__Exercise aim__
An exact copy is required of every line from the one with "Viewport: 750px width, 1334px height." through the end of the data below, and the pictures must stay out of it.

__Source material__
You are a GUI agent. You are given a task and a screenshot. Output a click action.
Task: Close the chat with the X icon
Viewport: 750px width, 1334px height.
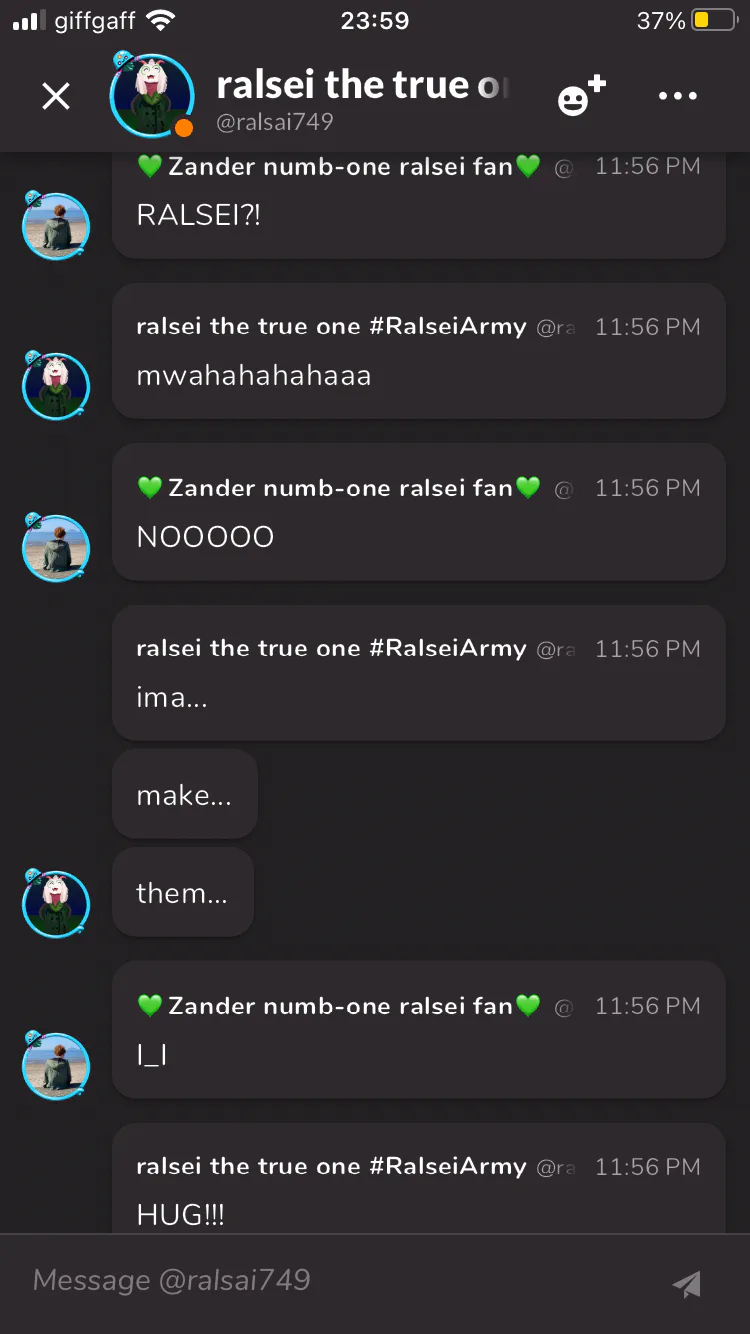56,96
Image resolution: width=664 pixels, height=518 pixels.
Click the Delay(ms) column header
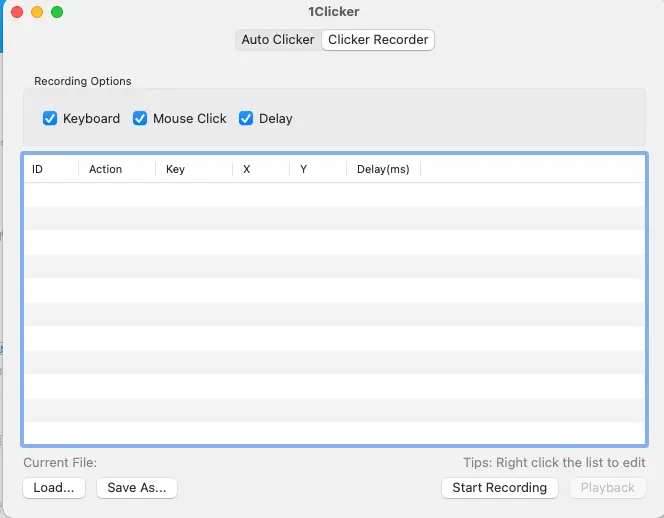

__Output for this task__
Viewport: 750px width, 1334px height.
56,96
Image resolution: width=664 pixels, height=518 pixels.
Click the Delay(ms) column header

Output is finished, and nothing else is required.